Bug 455981

Summary: Missing locl romanian magic
Product: [Fedora] Fedora Reporter: Nicolas Mailhot <nicolas.mailhot>
Component: dejavu-fontsAssignee: Ben Laenen <bl.bugs>
Status: CLOSED RAWHIDE QA Contact: Fedora Extras Quality Assurance <extras-qa>
Severity: low Docs Contact:
Priority: low    
Version: rawhideCC: fonts-bugs, gaburici, i18n-bugs, quantumburnz
Target Milestone: ---   
Target Release: ---   
Hardware: All   
OS: Linux   
Whiteboard:
Fixed In Version: Doc Type: Bug Fix
Doc Text:
Story Points: ---
Clone Of: Environment:
Last Closed: 2008-10-27 03:20:13 UTC Type: ---
Regression: --- Mount Type: ---
Documentation: --- CRM:
Verified Versions: Category: ---
oVirt Team: --- RHEL 7.3 requirements from Atomic Host:
Cloudforms Team: --- Target Upstream Version:
Embargoed:
Bug Depends On:    
Bug Blocks: 438944    
Attachments:
Description Flags
My version of Sans, no features enabled - all test glyphs use combining!
none
The new ROM rlig feature activated. It looks much better than with mark on!
none
Turning on both rlig and locl works as expected.
none
Giant patch ball for Romanian comman and cedilla ligatures. none

Description Nicolas Mailhot 2008-07-19 18:33:41 UTC
According to
http://fedoraproject.org/wiki/L10N/Tasks/Ro_fonts

DejaVu has all the glyphs Romanian uses but is missing some necessary locl magic
already available in SIL and proprietary fonts

Comment 1 Ben Laenen 2008-07-19 18:46:54 UTC
I've been told by a Romanian person (as I explicitly asked about this) that 
they don't expect to see the S/T with comma below if they type the S/T with 
cedilla...

Comment 2 Nicolas Mailhot 2008-07-19 19:12:19 UTC
Romanians seems to be in disagreement :(

Comment 3 Ben Laenen 2008-07-19 19:18:48 UTC
My personal view is that it shouldn't be done. The S/T with cedilla code 
points are no longer unified with the Romanian letters S/T with comma below, 
so they should never appear like them anymore, and if they do, it's a bug.

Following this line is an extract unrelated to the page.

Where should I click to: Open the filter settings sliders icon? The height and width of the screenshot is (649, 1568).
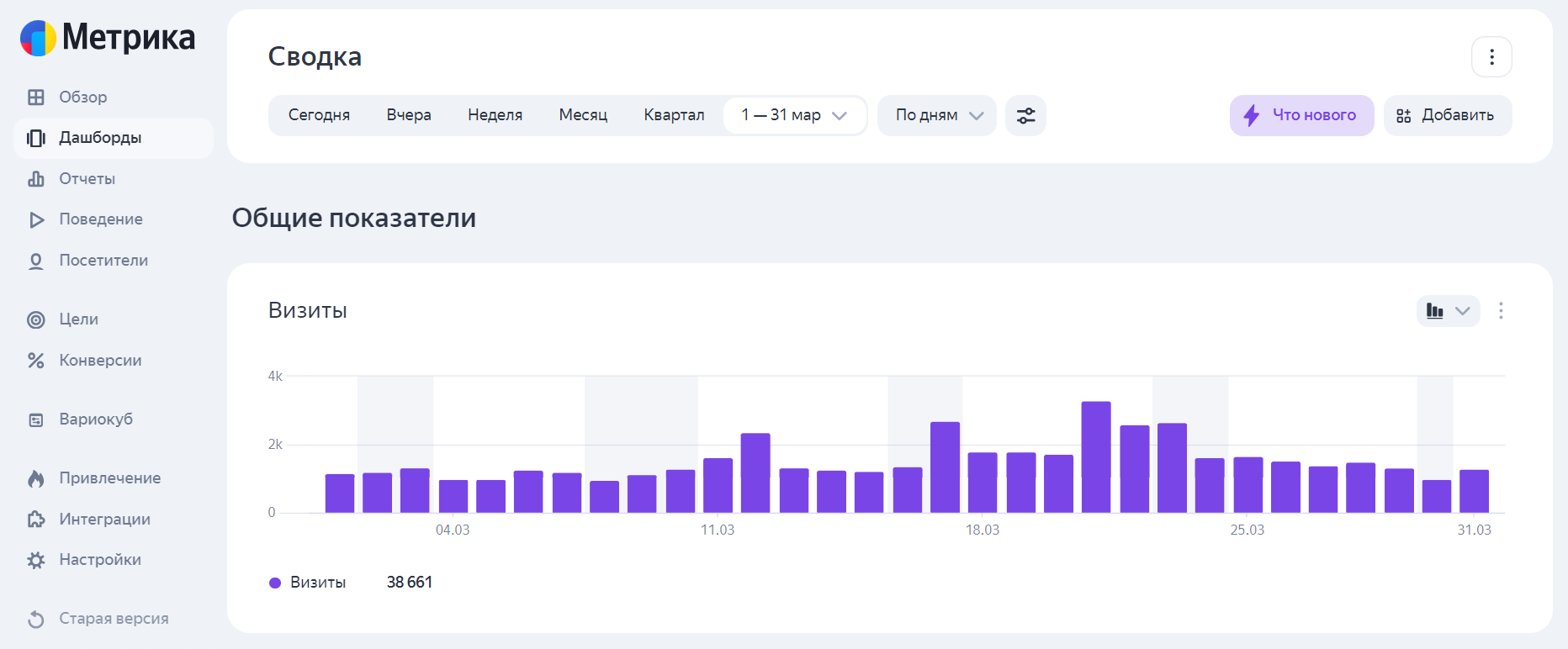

Comment 4 Vasile Gaburici 2008-07-19 21:27:46 UTC
It should be done because locl is an *optional* font feature. The application is
free to request it or not. Unfortunately pango always turns locl on based on
laguage. It should be configurable at pango's level, preferably in way that
allows application to modify it via pango markup. It's okay for the default
pango settings to turn locl on for Romania because the Romanian Academy
typographic standard requires commas not cedillas for Romanian text. The only
possible trouble spot is a Turkish name. But that name could be marked-up as
being in the Turkish language in the document [well, not in plain text].

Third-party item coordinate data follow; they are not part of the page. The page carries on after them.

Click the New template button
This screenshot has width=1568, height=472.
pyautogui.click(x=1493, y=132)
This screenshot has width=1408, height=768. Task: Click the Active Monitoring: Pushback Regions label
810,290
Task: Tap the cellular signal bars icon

BTW, if you ever saw a Romanian document rendered with mixed cedillas and commas
you wouldn't doubt the necessity of locl. Adobe introduced ROM/locl because they
(and 99% of commercial fonts) remap "t with cedilla" to "t with comma"
regardless of locale, based on the assumption that "t with cedilla" is not used
in any language [There's a post on Adobe forums, but I'm too tired to find it
now]. Mixed diacritics look like €rap for Romanian text in the pre-Unicode 3.0
encoding, which sadly is still far more widespread at least on the web [check
with Google]. A [mild] picture of mixed diacritics is here:
http://en.wikipedia.org/wiki/Romanian_alphabet#Adobe.2FLinotype.2FVista_de-facto_standard.
This visual inconsistency is why Adobe Pro fonts can also map "s with cedilla"
to "s with comma" when ROM/locl is turned on. FYI: Vista fonts and the Linotype
fonts [you can check on their site] behave the same way.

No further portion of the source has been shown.